Calcul indemnité de congés payés intérim
Estimez rapidement votre indemnité compensatrice de congés payés en intérim à partir de votre rémunération brute, de vos primes et de votre indemnité de fin de mission. Le calcul présenté suit la logique généralement appliquée en France pour les missions d’intérim.
Simulateur
Guide expert du calcul indemnité de congés payés intérim
Le calcul de l’indemnité de congés payés en intérim est un sujet central pour les salariés temporaires, les agences d’emploi et les entreprises utilisatrices. En pratique, beaucoup de travailleurs intérimaires veulent savoir s’ils sont correctement payés à la fin de leur mission, comment lire leur bulletin de paie et sur quelle base l’agence applique le montant versé. Cette page a été conçue pour fournir à la fois un simulateur simple et une explication de fond sur les règles de calcul les plus couramment appliquées en France.
En mission d’intérim, les congés ne sont pas pris de la même manière que dans un contrat à durée indéterminée classique. Le salarié temporaire perçoit, à la fin de chaque mission, une indemnité compensatrice de congés payés. Cette indemnité vise à compenser les droits à congés acquis pendant la période travaillée. C’est pourquoi l’expression la plus recherchée en ligne reste très souvent calcul indemnité de congés payés intérim : elle correspond à un besoin concret de vérification du salaire final réellement perçu.
Quelle est la règle générale en intérim ?
La règle de référence est la suivante : l’indemnité compensatrice de congés payés ne peut pas être inférieure à 10 % de la rémunération totale brute due au salarié intérimaire. Dans de nombreux cas, cette base comprend aussi l’indemnité de fin de mission lorsqu’elle est versée. Cela signifie que l’on ne se limite pas uniquement au salaire brut de base.
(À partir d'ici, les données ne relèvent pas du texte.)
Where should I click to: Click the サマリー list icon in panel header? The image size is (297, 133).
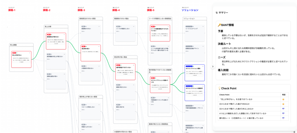click(216, 13)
Les primes intégrées au brut et l’IFM peuvent influencer le montant final de l’indemnité de congés payés.
Le mécanisme est donc souvent résumé ainsi :
- Calculer la rémunération brute totale de la mission.
- Déterminer si l’indemnité de fin de mission est due.
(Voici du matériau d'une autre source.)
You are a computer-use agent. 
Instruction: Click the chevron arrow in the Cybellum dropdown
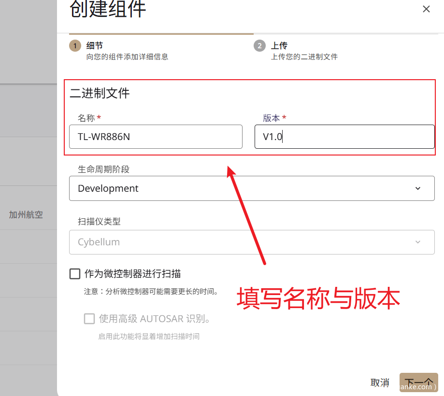(418, 242)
- Ajouter l’IFM à la rémunération brute lorsqu’elle doit être prise en compte dans l’assiette.
- Appliquer le taux de 10 % pour obtenir l’indemnité compensatrice de congés payés.
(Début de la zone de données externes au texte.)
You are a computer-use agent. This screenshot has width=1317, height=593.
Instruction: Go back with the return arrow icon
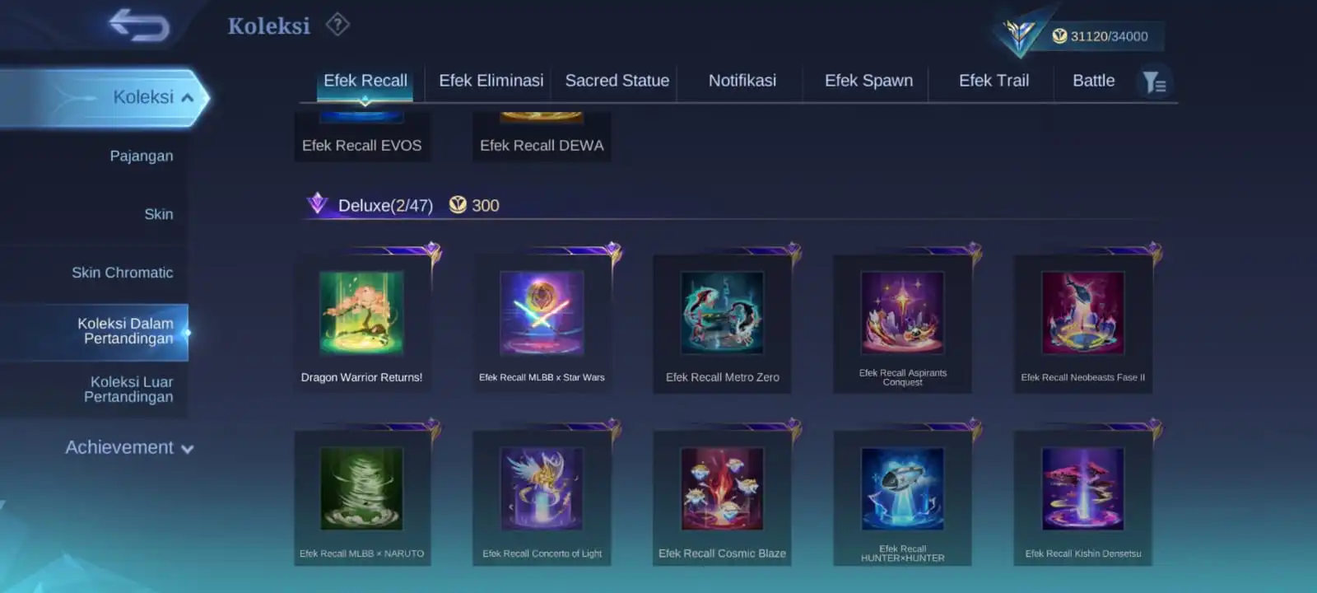tap(139, 26)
Exemple simple : si la rémunération brute d’une mission est de 2 000 € et que l’IFM est de 10 %, l’IFM vaut 200 €. La base totale devient 2 200 €. L’indemnité compensatrice de congés payés à 10 % est alors de 220 €.
Différence entre indemnité de congés payés et indemnité de fin de mission
Ces deux notions sont souvent confondues, pourtant elles répondent à des logiques différentes :
- L’indemnité compensatrice de congés payés compense les droits à congés acquis pendant la mission.
- L’indemnité de fin de mission compense la précarité liée au caractère temporaire du contrat.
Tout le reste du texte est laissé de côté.